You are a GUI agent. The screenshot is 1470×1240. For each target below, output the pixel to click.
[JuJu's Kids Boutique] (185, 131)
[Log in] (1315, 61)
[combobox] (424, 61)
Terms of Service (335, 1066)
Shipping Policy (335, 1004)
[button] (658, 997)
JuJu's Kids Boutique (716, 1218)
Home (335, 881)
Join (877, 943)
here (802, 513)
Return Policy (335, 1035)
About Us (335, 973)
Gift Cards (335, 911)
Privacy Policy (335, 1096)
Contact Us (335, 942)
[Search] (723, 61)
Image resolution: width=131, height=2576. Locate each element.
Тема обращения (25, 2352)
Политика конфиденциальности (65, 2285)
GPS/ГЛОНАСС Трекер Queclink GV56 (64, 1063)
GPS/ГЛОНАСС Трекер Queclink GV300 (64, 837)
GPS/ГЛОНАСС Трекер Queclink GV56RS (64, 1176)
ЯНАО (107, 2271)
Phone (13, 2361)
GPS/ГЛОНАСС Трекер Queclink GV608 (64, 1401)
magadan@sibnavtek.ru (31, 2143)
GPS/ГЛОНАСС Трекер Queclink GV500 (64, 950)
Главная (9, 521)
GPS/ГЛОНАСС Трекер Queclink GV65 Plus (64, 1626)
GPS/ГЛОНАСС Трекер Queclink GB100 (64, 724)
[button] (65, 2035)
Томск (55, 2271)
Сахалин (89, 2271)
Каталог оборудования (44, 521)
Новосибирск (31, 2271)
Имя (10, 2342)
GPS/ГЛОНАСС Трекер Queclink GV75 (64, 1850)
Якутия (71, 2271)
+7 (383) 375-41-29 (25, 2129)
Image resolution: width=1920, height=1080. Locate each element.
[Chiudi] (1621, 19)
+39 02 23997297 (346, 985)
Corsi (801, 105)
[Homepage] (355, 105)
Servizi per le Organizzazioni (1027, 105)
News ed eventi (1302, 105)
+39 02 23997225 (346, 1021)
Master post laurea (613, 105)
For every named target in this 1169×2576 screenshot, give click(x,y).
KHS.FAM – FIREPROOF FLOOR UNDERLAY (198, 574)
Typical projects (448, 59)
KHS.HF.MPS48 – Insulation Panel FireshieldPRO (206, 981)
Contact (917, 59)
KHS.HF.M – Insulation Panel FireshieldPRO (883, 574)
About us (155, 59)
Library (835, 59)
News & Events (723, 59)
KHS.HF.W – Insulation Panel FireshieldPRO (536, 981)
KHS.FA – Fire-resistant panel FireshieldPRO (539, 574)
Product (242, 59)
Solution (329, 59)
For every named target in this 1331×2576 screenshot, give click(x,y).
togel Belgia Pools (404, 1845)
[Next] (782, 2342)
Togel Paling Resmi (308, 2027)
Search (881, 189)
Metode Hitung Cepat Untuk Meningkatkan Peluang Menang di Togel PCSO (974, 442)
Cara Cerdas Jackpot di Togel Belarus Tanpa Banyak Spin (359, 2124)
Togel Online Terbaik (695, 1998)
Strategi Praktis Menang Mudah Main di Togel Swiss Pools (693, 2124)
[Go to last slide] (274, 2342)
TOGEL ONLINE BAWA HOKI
=====
TASK BRIEF
Each line in which the string "this" is found must be copied from the data.

RESPONSE
For every named target in this 1169×2576 screenshot, give click(x,y).
For every named target in this 1331×2576 screenshot, give click(x,y).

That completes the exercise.